There would be more substantial roles in Love Liza, where Philip Seymour Hoffman falls apart when his wife commits suicide, becoming addicted to video games and petrol fumes and desperately avoiding an inevitable confrontation with his wife's mother, Kathy. Then, in My Sister's Keeper, she was a schizophrenic, entirely dependent on others, whose sister, big-city art editor Elizabeth Perkins must step up when their mother dies. After this she added weight to the vaguely supernatural Dragonfly, playing Kevin Costner's vivacious lesbian neighbour, offering to look after his parrot while he travels to Venezuela looking for his dead wife. Hmmm.

2002 brought yet more success with About Schmidt, where Jack Nicholson was a lost, embittered and emotionally unavailable widower off to see his daughter and her fiance, of whom he absolutely disapproves. Once more Kathy stood out, as the fiance's charming hippy mother, causing a furore when she slips topless into a hot-tub with Nicholson, evidently available and scaring the poor fellow half to death. At last Kathy's weight scored a big plus, as the un-svelte cheered her courageous nudity in their millions.

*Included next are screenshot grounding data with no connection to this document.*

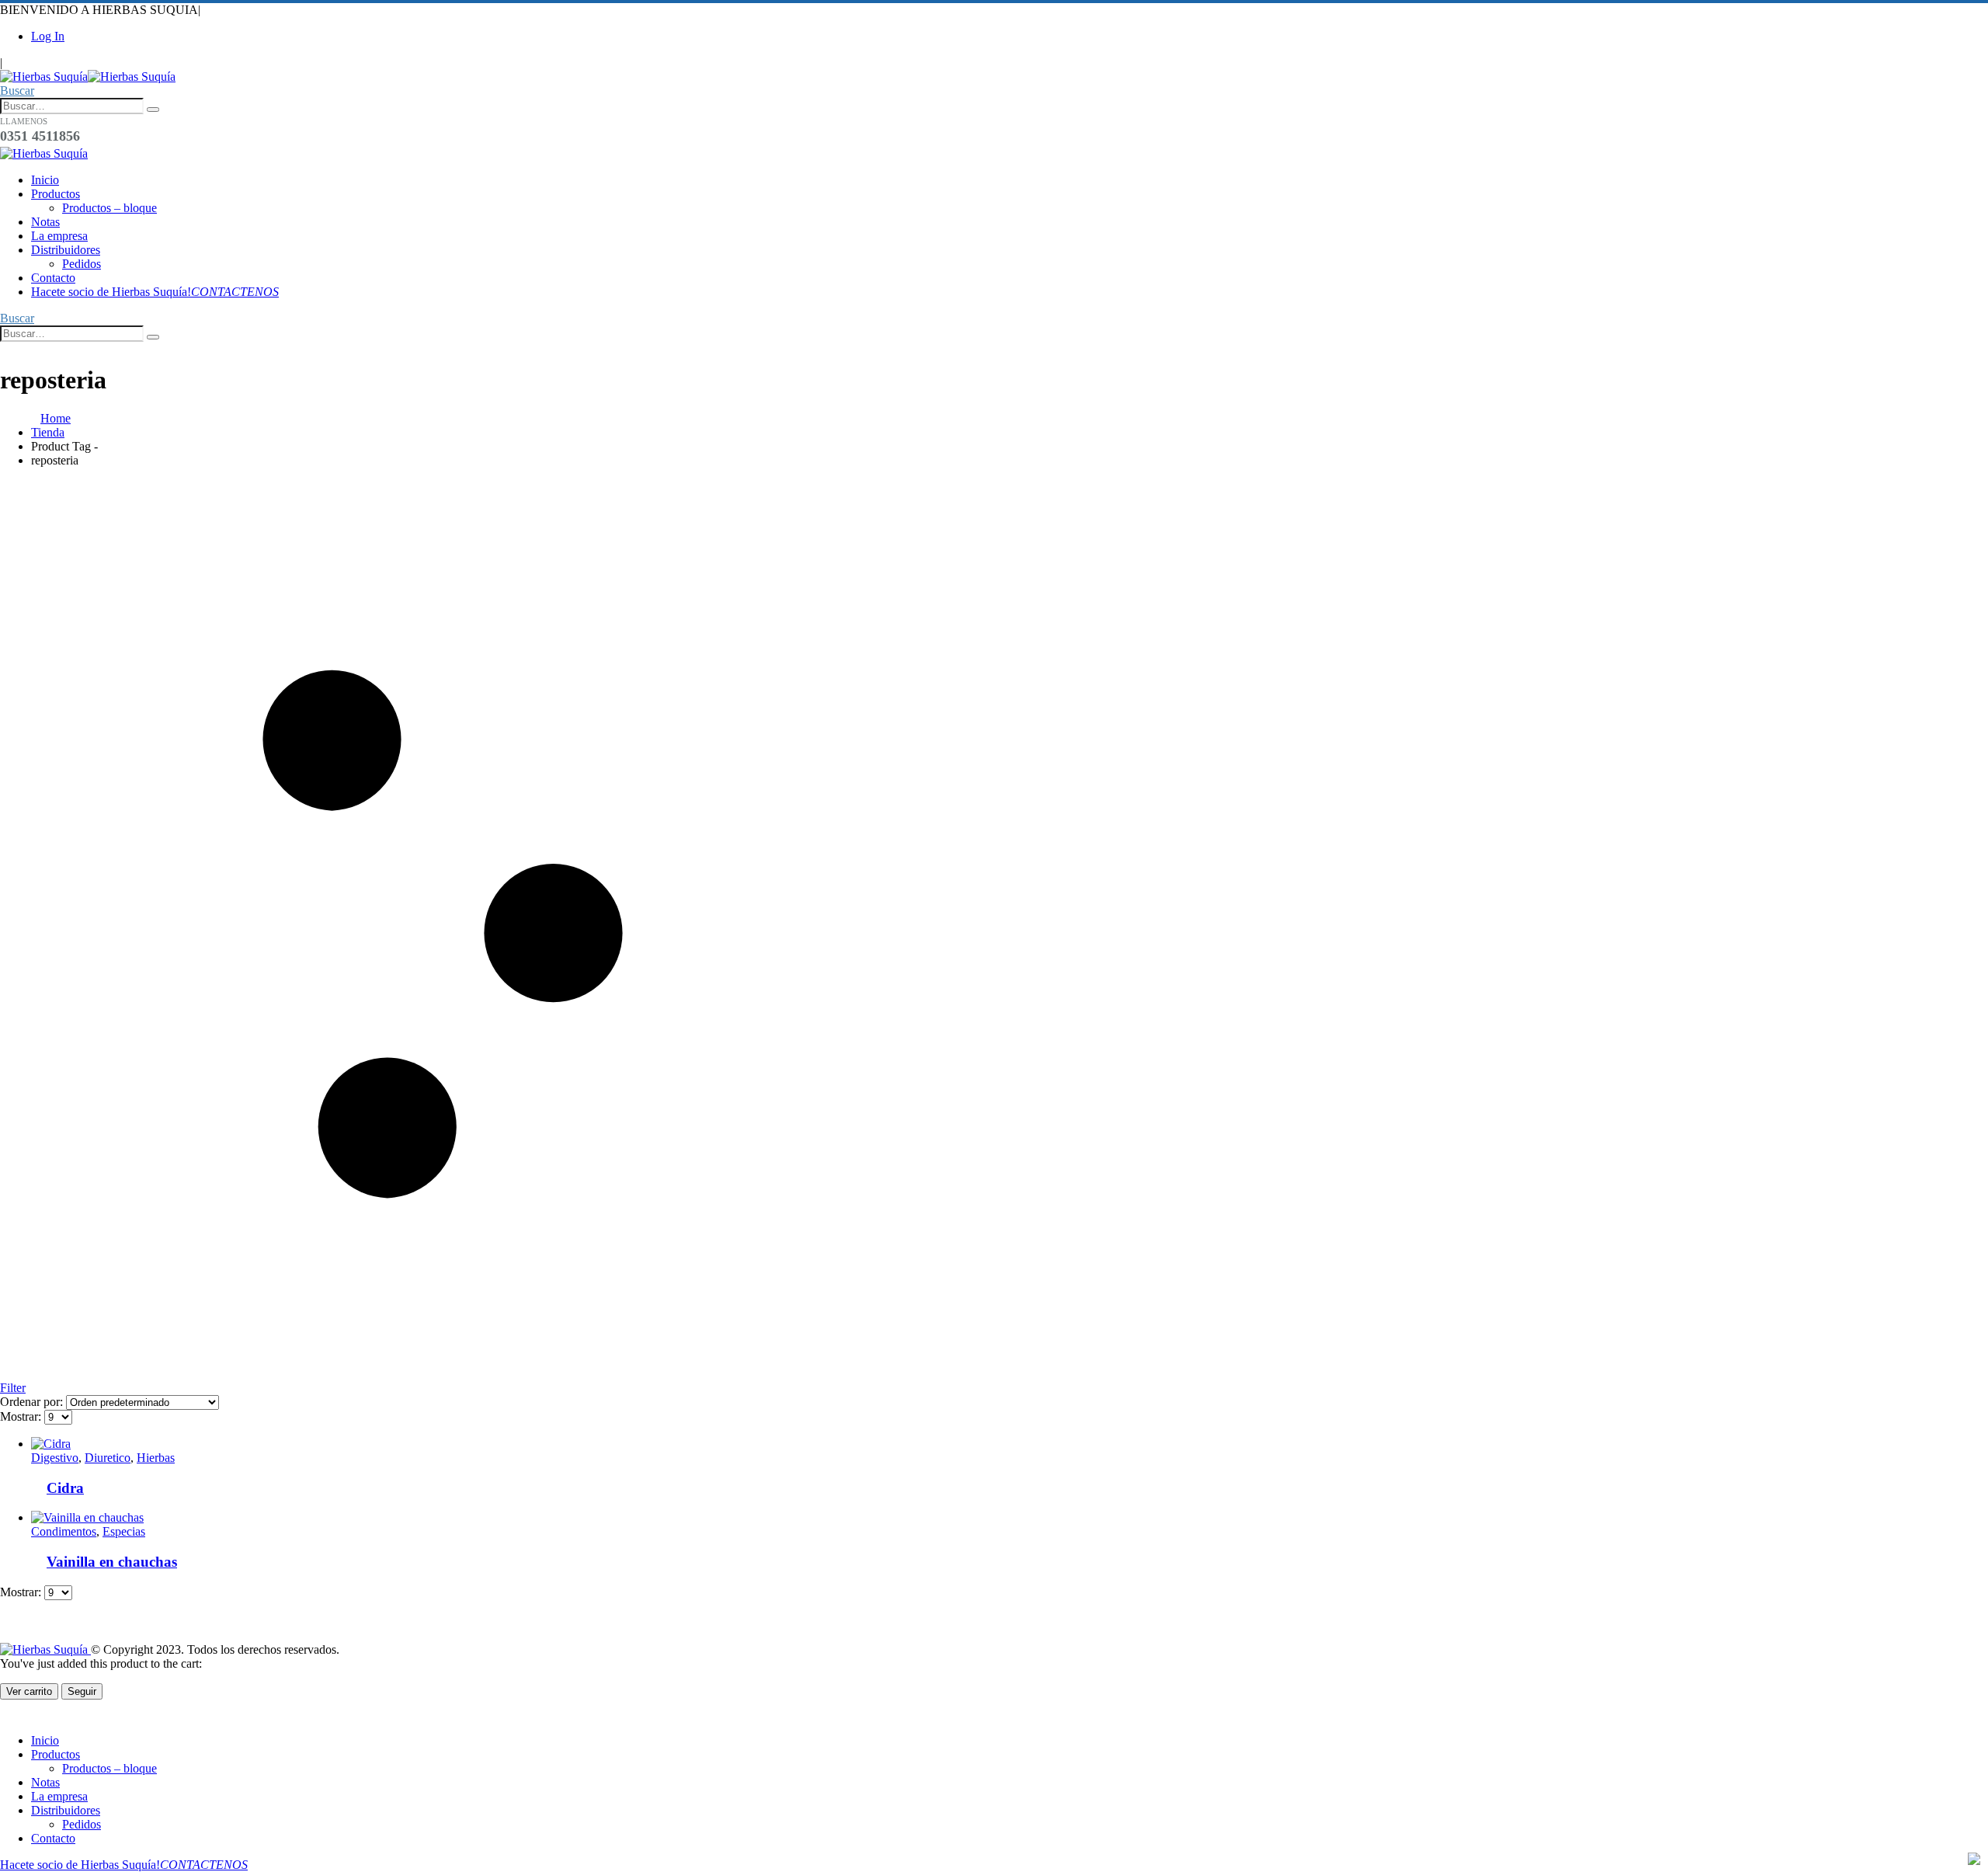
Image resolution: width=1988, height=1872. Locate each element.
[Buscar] (153, 109)
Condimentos (63, 1531)
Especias (124, 1531)
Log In (47, 36)
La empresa (59, 235)
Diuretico (107, 1457)
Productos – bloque (109, 207)
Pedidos (81, 263)
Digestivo (54, 1457)
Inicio (45, 179)
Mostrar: (22, 1416)
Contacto (53, 277)
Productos (55, 193)
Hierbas (156, 1457)
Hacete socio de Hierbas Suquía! (155, 291)
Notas (45, 221)
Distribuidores (65, 249)
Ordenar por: (33, 1401)
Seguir (82, 1691)
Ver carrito (29, 1691)
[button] (17, 90)
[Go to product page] (458, 1444)
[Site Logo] (88, 76)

Then came two more oddities. In Unconditional Love, dumped by hubbie Dan Aykroyd, she went to London for the funeral of her murdered favourite pop star, Jonathan Pryce, met his lover Rupert Everett and, together, they sought the killer. Next would come Peter Greenaway's long-awaited The Tulse Luper Suitcase, following a man over 60 years of the 20th Century, criss-crossing the globe from Wales to Kubla Khan's Xanadu. Joining Kathy in a wildly varied cast would be Victoria Abril, Franka Potente, Vincent Gallo, and William Hurt.

Kathy Bates now seems to pretty much have it all. She's a director (she also helmed several episodes of Six Feet Under), a star, an Officer of the Academy (she got to announce the nominations in 2003) and a keen benefactor, funding a Beverly Hills hospital for women recovering from cancer. And she no longer has to take any nonsense in the casting game. When her role as Grandma Mirabeau in Julia Stiles' Carolina was handed to Shirley Maclaine, she sued the producers for $1.25 million. Really, after all she's been through, they picked the wrong girl to mess with.